Claro, não houve sincronia
absoluta em termos do aparecimento da peça rainha e o reconhecimento de sua mobilidade
cada vez mais expandida, em território continental. Distintos pontos europeus,
ao mesmo tempo, jogavam xadrez de maneiras diferentes e podiam, ou não, já ter
a rainha incorporada. Seu antecedente da fercia, poderia ter uma forma não
equivalente de deslocamento, se estivéssemos no mesmo século na Itália ou na
Inglaterra, por exemplo.
Aqui está um importante ponto
de adaptação: por razões literárias, muitos compiladores subsequentes do texto
original do Bonus Socius, ao escreverem suas próprias versões do texto (na
Itália, mas também em outras geografias, particularmente na França e na
Alemanha), ao falar do fers ou fercia, começaram a usar a expressão
rainha. A transmutação estava se tornando cada vez mais poderosa.
Este foi um momento importante
de transição desde agora, e não só na literatura geral, mas naquela que veio de
uma fonte especializada, essa fundacional da escola lombarda, a peça com rosto
feminino começava a marcar presença, é claro como herdeira do antigo vizir e
assumindo sua posição e mobilidade restrita.

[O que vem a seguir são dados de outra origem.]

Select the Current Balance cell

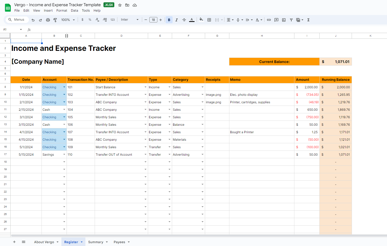[274, 61]
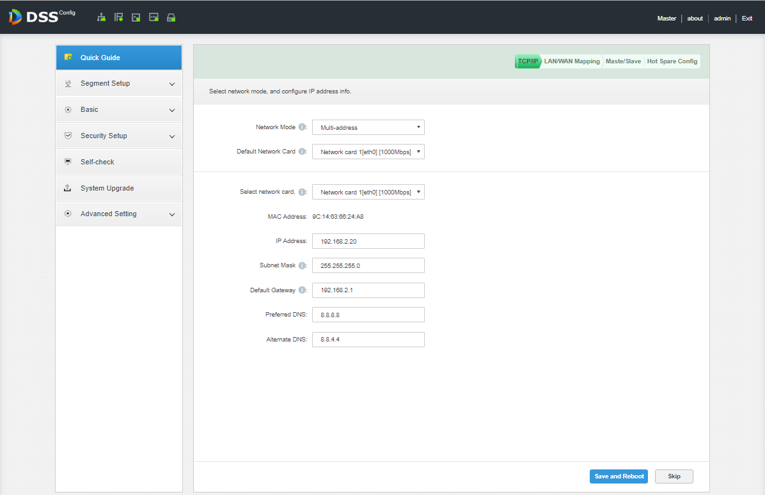Click the info icon beside Default Network Card
This screenshot has height=495, width=765.
tap(302, 152)
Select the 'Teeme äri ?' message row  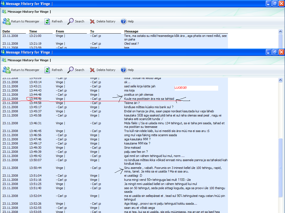[132, 103]
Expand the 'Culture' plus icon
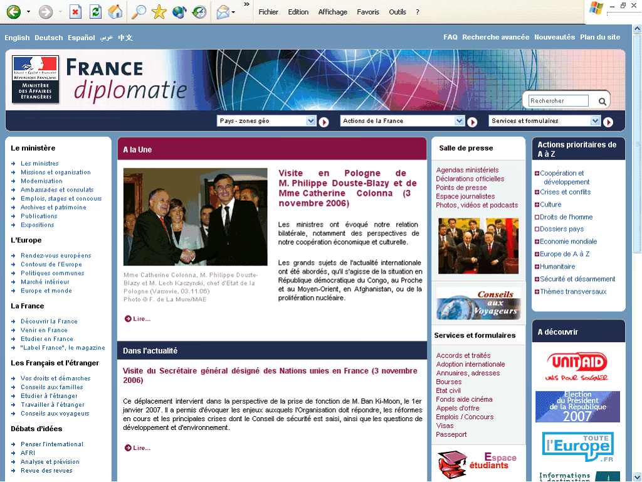 point(537,205)
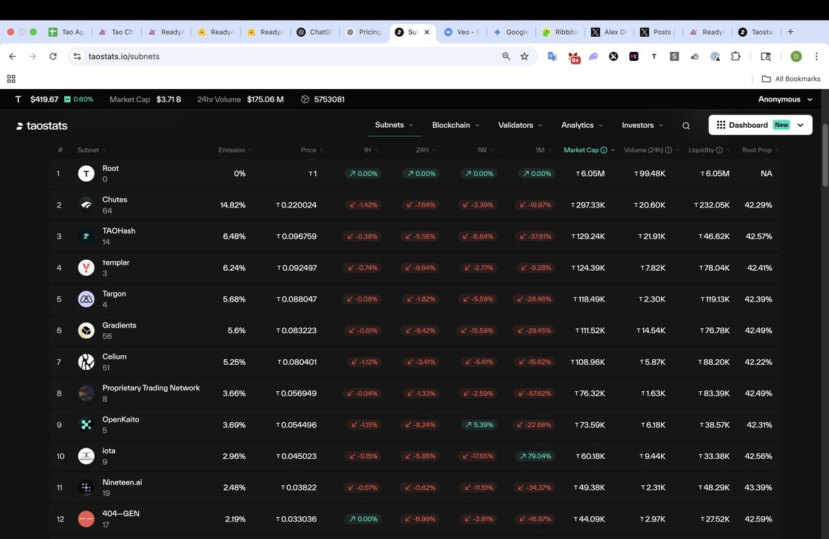Open the Proprietary Trading Network subnet page
The width and height of the screenshot is (829, 539).
(x=151, y=388)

É claro que um panorama mais
detalhado poderia agregar outros textos, além dos já consignados, nos quais a
peça rainha irrompe com destaque crescente. No entanto, não é intenção deste
documento ser totalmente exaustivo. Não procuramos fazer um inventário, mas sim
traçar episódios e tendências emblemáticas, de forma a refletir fenômenos
globais, enfatizando contribuições culturais precoces e representativas que
marcam a presença de uma figura feminina em um jogo que, em seu desenho
original, não a incluía.
Porém, não podemos terminar
este olhar com um enfoque no mundo literário sem nos referirmos a um livro
muito importante, embora um tanto posterior, que serve para dirimir todas as
dúvidas sobre a presença da peça rainha no xadrez, no sentido de que é bastante
anterior do que a sua posterior presença no processo de modernização ocorrido
apenas no final do século XV. Referimo-nos ao já anunciado Cessole, ao
qual será dedicado o próximo capítulo.